Книга Личный ущерб, страница 64. Автор книги Скотт Туроу

Разделитель для чтения книг в онлайн библиотеке

Онлайн книга «Личный ущерб»

Cтраница 64

Стэн поднялся с металлического сиденья и, согнувшись в три погибели, на первом же светофоре отбил превосходную чечетку, приговаривая:

— Это же чистое вымогательство, вымогательство, вымогательство…

А вот я не радовался. Моего отца называли, вернее, обзывали защитником черномазых, потому что он еще в пятьдесят седьмом году пытался добиться приема в коллегию адвокатов нашего округа афроамериканцев. Несмотря на это, я вырос с ощущением вины перед ними. И, как многие в моем возрасте, дал себе клятву делать все, чтобы мир стал лучше. Было очень грустно услышать от Робби, что Шерман — взяточник, но в это еще можно поверить. Шерм ведь ужасный циник. А вот того, что несколько лет назад случилось с моим приятелем Клифтоном Берингом, я никак не ожидал.

Клифтон учился в Итоне в одной группе со мной и Стэном. Он был первым афроамериканцем, который участвовал в работе над «Юридическим обозрением». Красивый, одаренный парень, приятный во всех отношениях, слегка опьяневший от разворачивающихся перед ним великолепных перспектив. Отец Клифтона служил копом в округе Киндл, и парень всегда чувствовал себя одинаково свободно и с борцами за гражданские права, и с партийными функционерами. Он был членом муниципального совета округа и рассматривался как серьезный кандидат на пост мэра после кончины Огастина Болкарро. На некоторое время он пропал из виду, а потом я снова услышал о нем в связи с громким делом о коррупции. Это произошло вскоре после того, как Сеннетт вступил в должность федерального прокурора. Клифтона подвела радиоэлектронная аппаратура. В наши дни она стала такой совершенной. Он встретился в номере отеля с представителем организации, заинтересованной в снижении зональных тарифов в центре города. Как выяснилось, номер был оборудован подслушкой, а его собеседник находился под колпаком ФБР. В общем, Клифтон влип по уши. Он не только принял взятку в пятьдесят тысяч долларов, пообещав устроить с тарифами все как надо, — именно так он и сказал, — но и нахально потребовал, чтобы в следующий раз после всего в номере появилась девушка.

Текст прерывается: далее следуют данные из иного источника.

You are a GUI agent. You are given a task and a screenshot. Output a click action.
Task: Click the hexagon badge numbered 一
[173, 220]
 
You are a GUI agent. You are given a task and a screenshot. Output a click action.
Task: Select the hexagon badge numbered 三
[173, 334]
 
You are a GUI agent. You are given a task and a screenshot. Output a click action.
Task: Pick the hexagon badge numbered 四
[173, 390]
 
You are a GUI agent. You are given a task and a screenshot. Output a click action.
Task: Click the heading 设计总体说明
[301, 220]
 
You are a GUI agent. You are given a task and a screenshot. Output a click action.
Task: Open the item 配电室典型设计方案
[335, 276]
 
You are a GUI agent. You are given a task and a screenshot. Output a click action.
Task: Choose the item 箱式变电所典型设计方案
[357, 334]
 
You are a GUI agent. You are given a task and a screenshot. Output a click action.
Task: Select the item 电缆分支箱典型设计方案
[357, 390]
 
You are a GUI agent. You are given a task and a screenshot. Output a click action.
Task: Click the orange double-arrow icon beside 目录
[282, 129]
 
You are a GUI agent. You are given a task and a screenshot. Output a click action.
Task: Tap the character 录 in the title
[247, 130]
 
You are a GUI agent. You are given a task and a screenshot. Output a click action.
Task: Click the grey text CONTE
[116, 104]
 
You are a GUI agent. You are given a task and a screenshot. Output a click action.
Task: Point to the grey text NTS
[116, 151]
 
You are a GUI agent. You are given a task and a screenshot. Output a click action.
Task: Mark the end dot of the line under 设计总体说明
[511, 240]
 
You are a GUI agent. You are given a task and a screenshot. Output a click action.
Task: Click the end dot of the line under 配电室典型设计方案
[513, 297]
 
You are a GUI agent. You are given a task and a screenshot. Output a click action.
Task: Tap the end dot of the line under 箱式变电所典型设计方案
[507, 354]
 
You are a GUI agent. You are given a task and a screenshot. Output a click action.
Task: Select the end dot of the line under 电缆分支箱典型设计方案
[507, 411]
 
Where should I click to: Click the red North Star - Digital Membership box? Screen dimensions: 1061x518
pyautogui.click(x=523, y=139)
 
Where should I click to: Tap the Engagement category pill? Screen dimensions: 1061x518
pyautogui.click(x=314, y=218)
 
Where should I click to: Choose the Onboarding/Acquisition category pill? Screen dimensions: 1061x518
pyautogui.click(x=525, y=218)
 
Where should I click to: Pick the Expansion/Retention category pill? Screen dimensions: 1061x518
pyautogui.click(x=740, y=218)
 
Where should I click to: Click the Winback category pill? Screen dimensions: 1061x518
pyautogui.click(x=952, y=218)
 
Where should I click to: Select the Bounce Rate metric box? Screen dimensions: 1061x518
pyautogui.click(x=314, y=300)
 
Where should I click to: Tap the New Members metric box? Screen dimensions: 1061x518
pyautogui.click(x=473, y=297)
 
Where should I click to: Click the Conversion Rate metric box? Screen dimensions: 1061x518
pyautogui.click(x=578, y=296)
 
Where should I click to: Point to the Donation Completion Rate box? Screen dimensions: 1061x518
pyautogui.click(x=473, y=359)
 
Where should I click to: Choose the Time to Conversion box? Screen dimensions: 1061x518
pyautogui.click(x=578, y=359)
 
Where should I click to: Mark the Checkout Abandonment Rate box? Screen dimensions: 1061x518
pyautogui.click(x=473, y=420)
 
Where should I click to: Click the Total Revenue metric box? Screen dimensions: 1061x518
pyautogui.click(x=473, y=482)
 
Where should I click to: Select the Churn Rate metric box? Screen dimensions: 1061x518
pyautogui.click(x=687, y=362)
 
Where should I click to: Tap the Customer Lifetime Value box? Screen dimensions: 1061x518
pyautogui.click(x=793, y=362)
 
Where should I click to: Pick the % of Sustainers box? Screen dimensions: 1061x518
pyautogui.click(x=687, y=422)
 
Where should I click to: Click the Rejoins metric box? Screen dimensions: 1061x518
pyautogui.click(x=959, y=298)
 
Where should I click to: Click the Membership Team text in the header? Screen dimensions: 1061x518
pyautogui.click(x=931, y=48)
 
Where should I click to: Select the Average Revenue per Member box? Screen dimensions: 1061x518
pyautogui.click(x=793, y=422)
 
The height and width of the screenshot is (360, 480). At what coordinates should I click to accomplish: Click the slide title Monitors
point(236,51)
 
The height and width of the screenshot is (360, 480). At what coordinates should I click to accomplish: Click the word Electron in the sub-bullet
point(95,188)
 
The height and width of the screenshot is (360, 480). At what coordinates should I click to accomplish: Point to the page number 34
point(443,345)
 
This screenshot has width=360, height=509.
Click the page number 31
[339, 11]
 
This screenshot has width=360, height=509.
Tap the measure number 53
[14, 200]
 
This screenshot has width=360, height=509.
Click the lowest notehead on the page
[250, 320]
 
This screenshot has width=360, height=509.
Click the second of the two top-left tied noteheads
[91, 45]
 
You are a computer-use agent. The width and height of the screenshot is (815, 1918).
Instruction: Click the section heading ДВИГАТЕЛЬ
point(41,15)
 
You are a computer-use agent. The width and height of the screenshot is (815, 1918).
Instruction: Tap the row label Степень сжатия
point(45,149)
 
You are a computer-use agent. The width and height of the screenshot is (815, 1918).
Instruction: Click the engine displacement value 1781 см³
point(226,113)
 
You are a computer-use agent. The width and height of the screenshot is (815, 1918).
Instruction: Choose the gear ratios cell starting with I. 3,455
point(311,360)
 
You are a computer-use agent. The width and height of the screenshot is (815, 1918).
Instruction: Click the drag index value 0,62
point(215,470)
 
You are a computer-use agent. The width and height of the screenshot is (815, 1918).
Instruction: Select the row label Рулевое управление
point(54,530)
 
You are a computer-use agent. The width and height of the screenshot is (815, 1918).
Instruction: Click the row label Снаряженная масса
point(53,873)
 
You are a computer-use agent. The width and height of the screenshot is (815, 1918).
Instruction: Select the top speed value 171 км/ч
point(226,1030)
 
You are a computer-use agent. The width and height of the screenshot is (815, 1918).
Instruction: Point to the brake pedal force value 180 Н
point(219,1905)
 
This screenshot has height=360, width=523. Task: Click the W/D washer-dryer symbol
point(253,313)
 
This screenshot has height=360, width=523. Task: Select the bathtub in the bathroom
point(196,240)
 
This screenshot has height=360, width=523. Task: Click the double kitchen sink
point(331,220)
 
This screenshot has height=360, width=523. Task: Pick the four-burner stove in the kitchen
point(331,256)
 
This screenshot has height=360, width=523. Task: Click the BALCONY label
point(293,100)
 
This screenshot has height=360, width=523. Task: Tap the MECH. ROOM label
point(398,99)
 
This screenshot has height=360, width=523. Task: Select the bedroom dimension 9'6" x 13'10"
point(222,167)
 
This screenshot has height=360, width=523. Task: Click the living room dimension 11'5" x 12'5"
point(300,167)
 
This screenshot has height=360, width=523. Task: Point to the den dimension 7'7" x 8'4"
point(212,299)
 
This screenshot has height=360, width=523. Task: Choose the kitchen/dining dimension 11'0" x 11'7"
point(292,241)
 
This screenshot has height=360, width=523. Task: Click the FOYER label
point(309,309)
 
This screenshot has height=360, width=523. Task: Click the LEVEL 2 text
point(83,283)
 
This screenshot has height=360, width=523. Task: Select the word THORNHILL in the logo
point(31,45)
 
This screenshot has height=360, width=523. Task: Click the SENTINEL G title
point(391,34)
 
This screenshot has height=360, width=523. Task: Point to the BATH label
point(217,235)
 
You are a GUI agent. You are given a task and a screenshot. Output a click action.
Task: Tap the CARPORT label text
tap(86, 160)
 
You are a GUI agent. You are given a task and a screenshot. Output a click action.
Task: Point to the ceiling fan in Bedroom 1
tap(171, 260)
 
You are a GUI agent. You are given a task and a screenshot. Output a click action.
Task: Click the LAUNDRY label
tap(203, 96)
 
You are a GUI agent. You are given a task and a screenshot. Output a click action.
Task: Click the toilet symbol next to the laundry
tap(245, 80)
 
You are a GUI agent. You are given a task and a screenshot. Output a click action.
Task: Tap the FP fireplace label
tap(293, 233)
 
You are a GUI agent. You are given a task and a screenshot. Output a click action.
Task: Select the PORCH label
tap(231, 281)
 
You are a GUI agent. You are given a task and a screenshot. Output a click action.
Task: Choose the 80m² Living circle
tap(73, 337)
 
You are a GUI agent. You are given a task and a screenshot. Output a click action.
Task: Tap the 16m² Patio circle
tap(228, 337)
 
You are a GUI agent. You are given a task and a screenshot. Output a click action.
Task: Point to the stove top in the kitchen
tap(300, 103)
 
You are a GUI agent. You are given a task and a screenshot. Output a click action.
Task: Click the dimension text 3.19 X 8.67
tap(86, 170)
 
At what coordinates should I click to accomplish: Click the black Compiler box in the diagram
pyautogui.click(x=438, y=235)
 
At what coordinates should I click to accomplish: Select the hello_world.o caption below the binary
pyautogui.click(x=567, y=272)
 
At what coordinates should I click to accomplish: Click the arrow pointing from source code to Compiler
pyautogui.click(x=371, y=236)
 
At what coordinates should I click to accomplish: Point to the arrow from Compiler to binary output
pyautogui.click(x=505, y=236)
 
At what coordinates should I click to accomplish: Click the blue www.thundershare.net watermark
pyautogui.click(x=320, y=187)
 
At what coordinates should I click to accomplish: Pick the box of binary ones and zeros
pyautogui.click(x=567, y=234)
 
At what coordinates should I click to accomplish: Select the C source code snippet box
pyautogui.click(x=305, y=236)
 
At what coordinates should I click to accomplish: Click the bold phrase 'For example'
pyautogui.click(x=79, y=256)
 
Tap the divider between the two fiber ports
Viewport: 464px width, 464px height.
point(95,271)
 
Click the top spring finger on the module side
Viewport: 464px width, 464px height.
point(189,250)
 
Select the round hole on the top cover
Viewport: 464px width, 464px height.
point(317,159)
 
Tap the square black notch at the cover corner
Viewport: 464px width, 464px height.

И добавил еще одно слово: «белая», решившее его печальную судьбу. Такое ни один суд присяжных простить не мог.

Мне передали просьбу Клифтона помочь с апелляцией. Я пришел в тюрьму и, увидев его в оранжевом комбинезоне, не смог сдержаться. Задал вопрос, который, видит Бог, совсем не собирался задавать. «Почему? Клифтон, почему так получилось? Зачем тебе это понадобилось, обеспеченному, с перспективами?» Он грустно посмотрел на меня и ответил: «Потому, Джордж. Потому что такова жизнь. Просто теперь настала наша очередь».

Наверное, от Шерма Краудерза я услышал бы что-либо похожее. Тон скорее всего был бы раздраженный, уничижительный. Он сказал бы мне, что я дурак, если верил, будто жизнь можно как-то изменить, и объяснил бы, что несправедливо требовать от него другого поведения, когда многие поколения белых людей, обладающих такой же властью, как и он, использовали ее для повышения своего благосостояния.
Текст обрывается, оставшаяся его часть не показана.